Factotum and Bombon

I went to see the film Factotum last week. I had very high hopes, partly because I had seen one or two good reviews, but mainly because the film is directed by Bent Hamer – with hinsight, his previous film Kitchen Stories is the best movie I have seen in the last couple of years. I was also interested in the fact that Factotum is based upon a book by Charles Bukowski – I don’t know a lot about the man, but during the hazy period when I borrowed David’s Bow flat for my weekly London visits I discovered a copy of Post Office there, picked it up out of curiosity and found it very hard to put down again.

So, I was expecting something truly wonderful, but in fact I would say the film was just “OK”. There was some great acting, and some interesting scenarios, but the whole thing felt rather thrown together, just a series of barely-connected events from the writer’s life with no real thread or purpose. A disappointment.

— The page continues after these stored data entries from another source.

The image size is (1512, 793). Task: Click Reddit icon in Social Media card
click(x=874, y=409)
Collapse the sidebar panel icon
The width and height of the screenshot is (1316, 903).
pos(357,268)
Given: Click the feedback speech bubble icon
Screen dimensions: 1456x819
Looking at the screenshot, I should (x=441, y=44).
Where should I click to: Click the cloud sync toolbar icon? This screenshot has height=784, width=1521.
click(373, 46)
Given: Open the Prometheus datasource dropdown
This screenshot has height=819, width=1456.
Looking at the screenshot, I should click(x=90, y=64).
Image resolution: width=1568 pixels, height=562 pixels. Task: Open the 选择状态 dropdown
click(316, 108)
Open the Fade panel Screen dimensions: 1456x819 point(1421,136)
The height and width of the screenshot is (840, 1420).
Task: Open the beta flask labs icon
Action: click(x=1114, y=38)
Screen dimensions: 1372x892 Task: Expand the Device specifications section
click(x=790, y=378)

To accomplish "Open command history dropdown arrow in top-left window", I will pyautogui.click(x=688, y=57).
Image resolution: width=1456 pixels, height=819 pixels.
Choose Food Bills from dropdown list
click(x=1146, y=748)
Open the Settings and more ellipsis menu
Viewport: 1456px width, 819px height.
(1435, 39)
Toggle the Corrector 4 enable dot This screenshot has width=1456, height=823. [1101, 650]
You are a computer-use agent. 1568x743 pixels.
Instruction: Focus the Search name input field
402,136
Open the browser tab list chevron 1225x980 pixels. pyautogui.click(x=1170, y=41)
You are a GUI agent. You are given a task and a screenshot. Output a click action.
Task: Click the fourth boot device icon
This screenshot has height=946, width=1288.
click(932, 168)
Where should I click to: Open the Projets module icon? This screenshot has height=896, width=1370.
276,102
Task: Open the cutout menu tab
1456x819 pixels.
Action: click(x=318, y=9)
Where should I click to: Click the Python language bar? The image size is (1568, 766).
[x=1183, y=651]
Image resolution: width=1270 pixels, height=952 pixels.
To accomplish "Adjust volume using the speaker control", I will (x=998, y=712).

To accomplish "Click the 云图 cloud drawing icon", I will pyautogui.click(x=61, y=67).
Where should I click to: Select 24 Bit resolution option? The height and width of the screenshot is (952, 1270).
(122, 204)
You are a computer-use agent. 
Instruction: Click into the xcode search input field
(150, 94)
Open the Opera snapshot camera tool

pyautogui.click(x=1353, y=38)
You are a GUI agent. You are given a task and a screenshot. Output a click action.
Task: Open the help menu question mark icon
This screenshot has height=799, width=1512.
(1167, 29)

Far better was Bombón (El Perro), which I watched on DVD the night before last. This movie is set in Patagonia, somewhere I know only through Bruce Chatwin’s book, and the cold alien landscape and somewhat dismal lives of the people there matched the expectations the book had inculcated in me. It’s an incredibly warm film though: the hero is an old man, Juan “Coco” Villegas, down on his luck and recently made redundant from his job at a petrol station. He helps a woman whose car has broken down, tows her the 150km back to her mothers house, and is rewarded by being given the dog her recently deceased father had intended to start a dynasty with. It turns out that this dog is a perfect specimen of an Argentinian dogo, and together with the rough-hewn gentle giant dog expert Walter Donado, Juan sets off to exhibit the dog (called “Bombón of Lechien”) at shows around the country.

It’s about as weird a pretext for a movie as you can imagine, and the results are equally weird – a sort of road movie version of Best In Show transposed to the furthest-flung reaches of rural South America. But the characters are so rounded that you can’t help loving them, especially Juan, Walter and Juan’s “love interest”, the Arabic-singer (who doesn’t speak any Arabic) Susana.